End of last week going into this week has been super busy with packing and final wedding to-do list items! Last minute dress hemming appointments, facial, picking up Euros, and playlist edits – crunch time! Now that we are en route to DC (literally on the plane!), and United tracking assures me my bag was loaded – I’m slowly starting to decompress from the stress leading up.
Cooking | Nada this week – ate out almost every day!
Listening to | Song on repeat Makin’ a Move Lady Bri
Reading| How to do Great Work by Paul Graham
I get a Thursday newsletter each week and a quote from this essay was included. The quote made me curious so I decided to read the whole thing, it’s very thought provoking idea on how to do great work. It’s a long read, and I’m sharing a few quotes that really resonated with me below, but if you have the time, I highly encourage you to read the full essay.
“What should you do if you’re young and ambitious but don’t know what to work on? What you should not do is drift along passively, assuming the problem will solve itself. You need to take action. But there is no systematic procedure you can follow. When you read biographies of people who’ve done great work, it’s remarkable how much luck is involved. They discover what to work on as a result of a chance meeting, or by reading a book they happen to pick up. So you need to make yourself a big target for luck, and the way to do that is to be curious. Try lots of things, meet lots of people, read lots of books, ask lots of questions.”
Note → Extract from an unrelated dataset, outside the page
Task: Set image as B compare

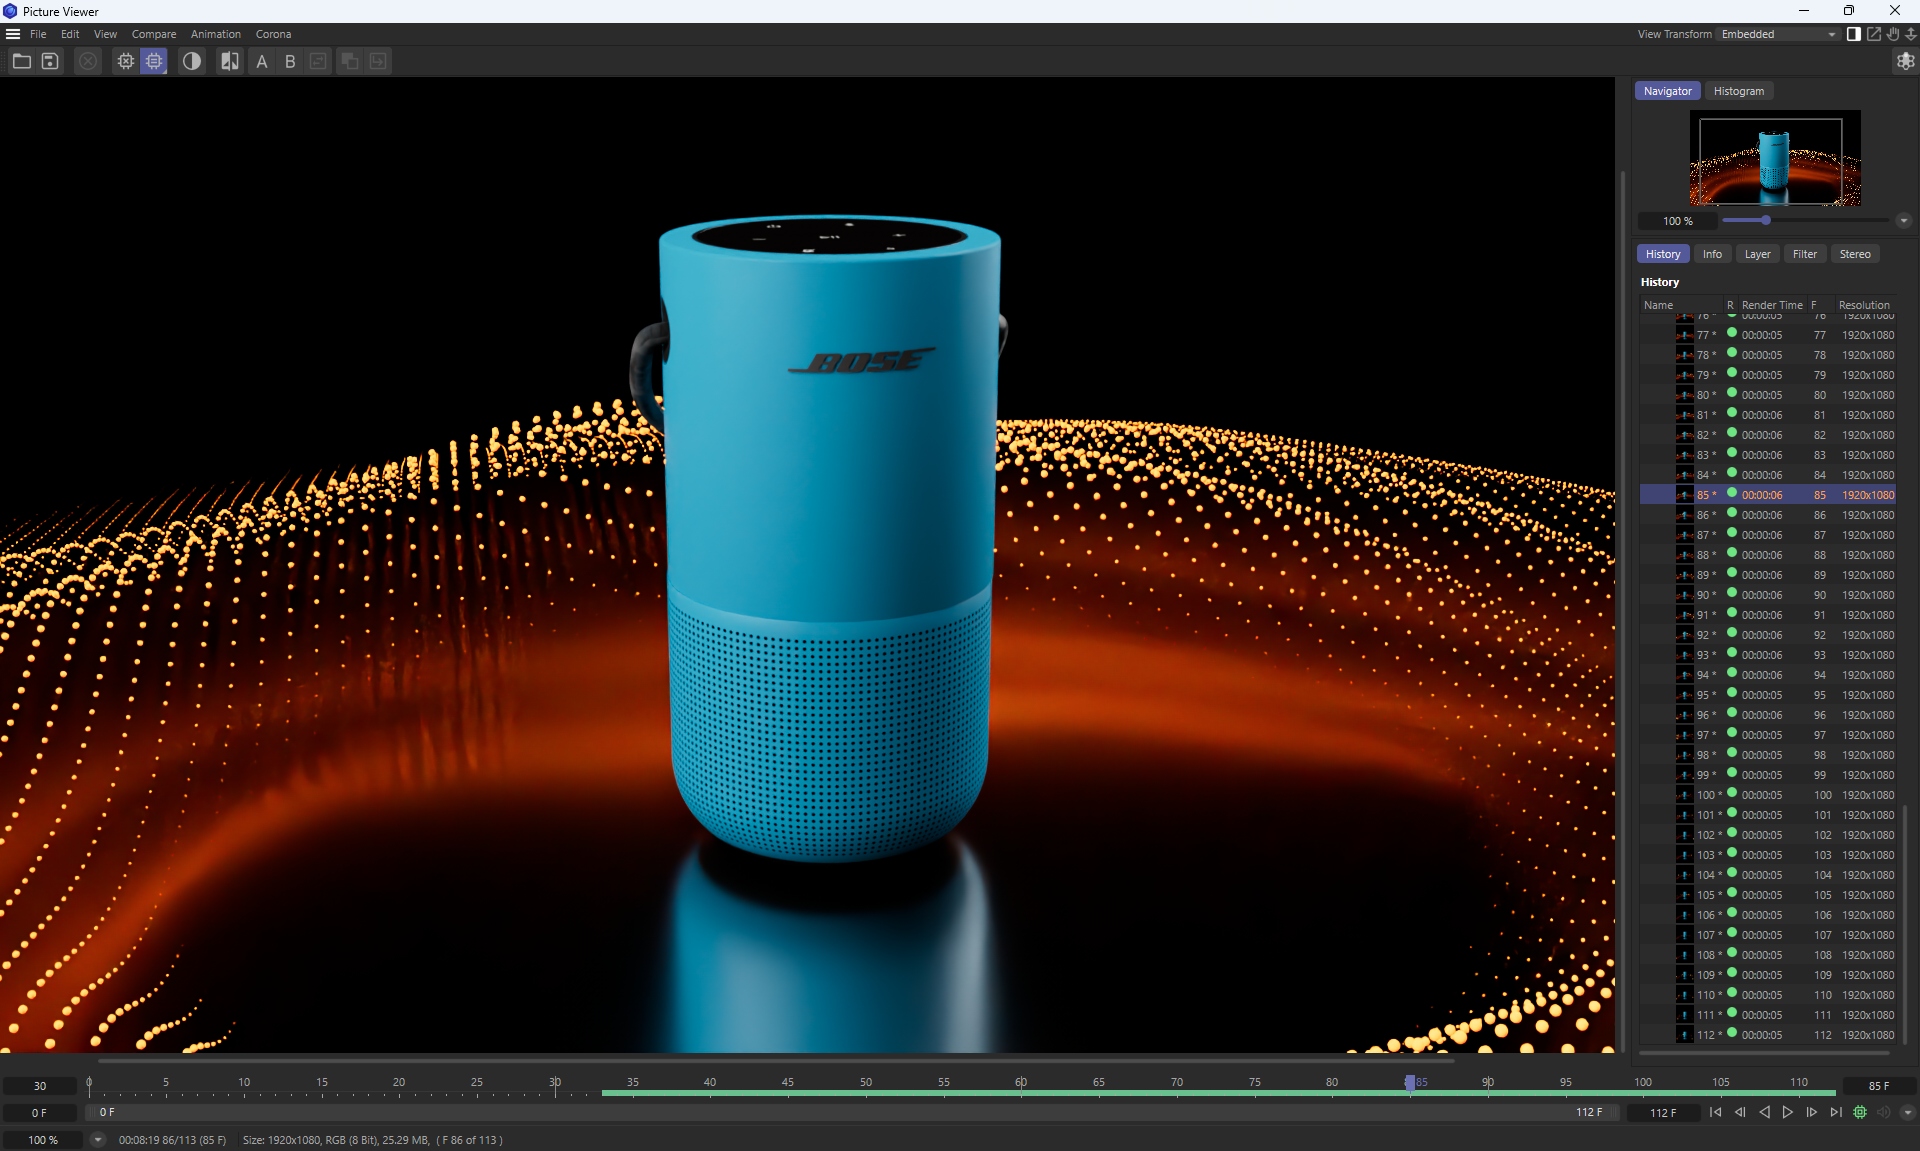Action: [290, 62]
“There are a lot of forces that will lead you astray when you’re trying to figure out what to work on. Pretentiousness, fashion, fear, money, politics, other people’s wishes, eminent frauds. But if you stick to what you find genuinely interesting, you’ll be proof against all of them. If you’re interested, you’re not astray.”
“Style is doing things in a distinctive way without trying to.Trying to is affectation. Affectation is in effect to pretend that someone other than you is doing the work. You adopt an impressive but fake persona, and while you’re pleased with the impressiveness, the fakeness is what shows in the work.”
“One way to tell whether you’re wasting time is to ask if you’re producing or consuming.”
This last one really struck me – especially in a social media, Netflix, info-at-your-fingertips world, we are ALWAYS consuming. Now I don’t consider getting lost in a book a bad thing – but I’m absolutely guilty of doom scrolling on my phone, binging Netflix, etc. Life is about balance and enjoyment, so all consumption isn’t evil. But if the majority of my time is consuming, it makes me question if my choices are balanced.